2023 Sessions On-Demand

#

All Sessions

Gently Down the Stream with Apache Pinot

Navina Ramesh

Session Speaker
StarTree
Software Engineer, StarTree
Navina Ramesh has spent the last 7+ years working on streaming infrastructures like Apache Samza and Apache Kafka at LinkedIn. She is a committer and PMC member in the Apache Samza project. She is currently a software engineer at StarTree and brings her experience of powering large-scale data systems to the Apache Pinot project.

Streaming systems like Apache Kafka, Amazon Kinesis, and Google Pubsub have become the defacto standard to capture real-time events and CDC events, which are then ingested into an OLAP system like Apache Pinot to derive real-time insights on data.

However, most of the time, the data in the stream needs to undergo transformations prior to entering an OLAP system in order to be useful for a user-facing application. Such pre-processing is typically achieved through stream processing pipelines running in systems like Apache Flink, Apache Samza, KStreams etc.

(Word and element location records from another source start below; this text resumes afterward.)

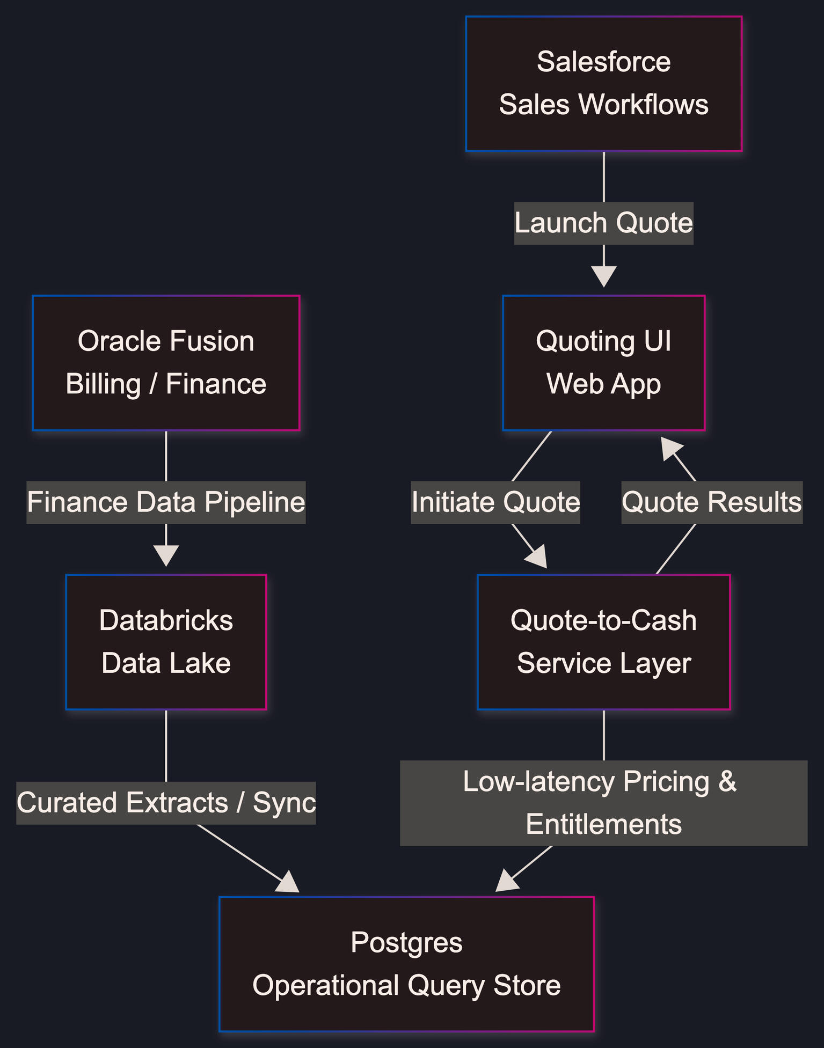Screen dimensions: 824x1048
Task: Click the arrowhead pointing into Databricks Data Lake
Action: 166,556

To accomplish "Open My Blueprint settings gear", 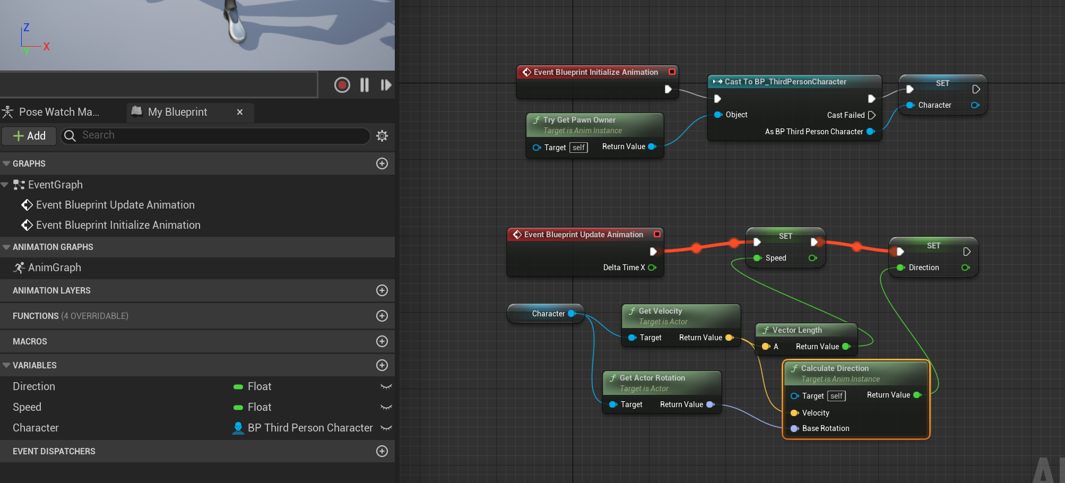I will [x=382, y=136].

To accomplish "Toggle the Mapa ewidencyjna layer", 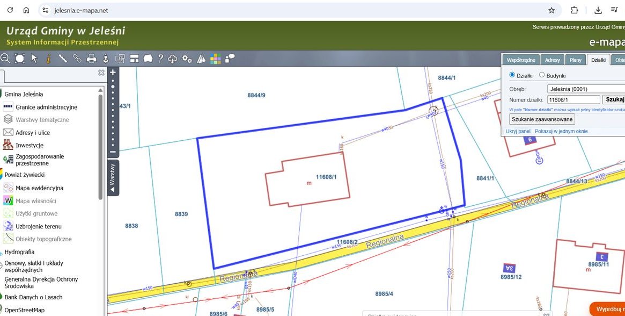I will [39, 188].
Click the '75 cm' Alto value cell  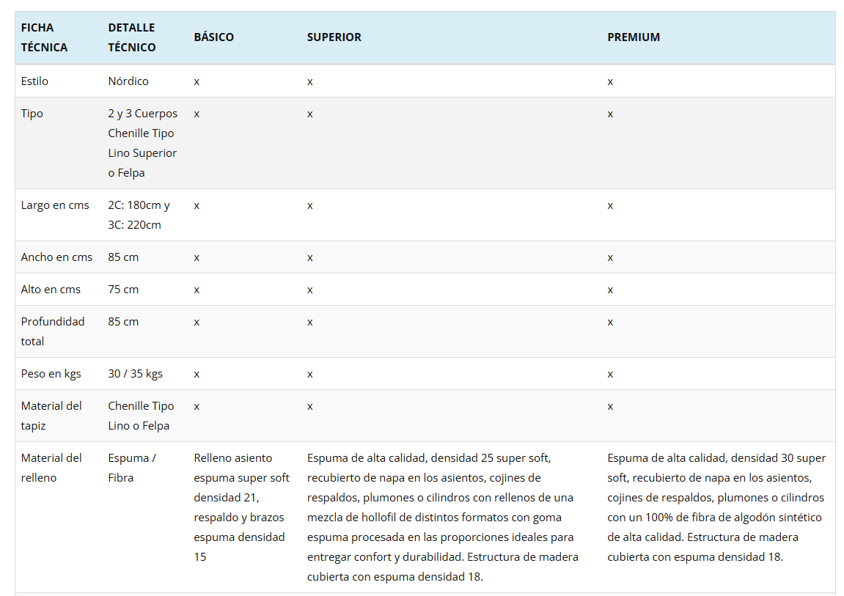click(123, 290)
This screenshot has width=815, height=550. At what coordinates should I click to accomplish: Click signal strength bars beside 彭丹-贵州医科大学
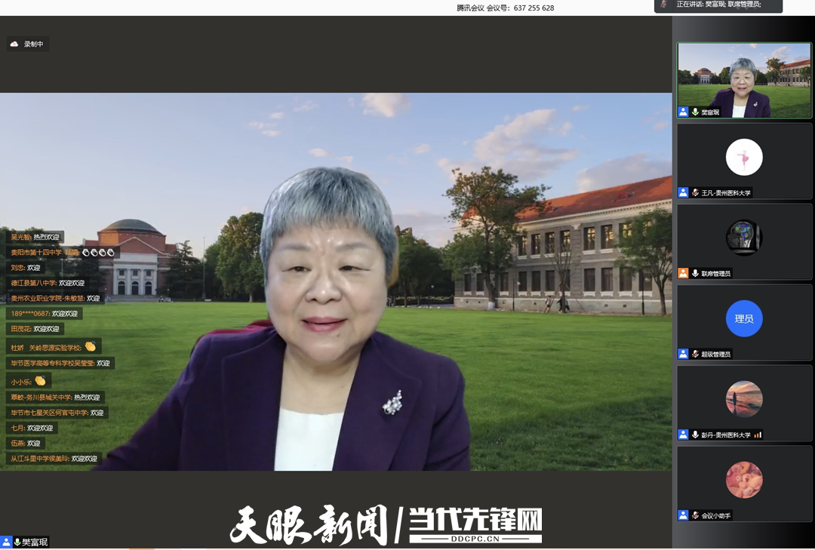click(x=758, y=435)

While this approach works, it brings in operational overhead that is expensive and tedious to maintain.

In this talk, we will explore some powerful real-time ingestion features in Apache Pinot that almost eliminates the need for stream processing pipelines. Starting from ingestion operations like filtering and column transformations to handling CDC data from Debezium supported-sources, Apache Pinot reduces the effort needed to build a user-facing analytical application.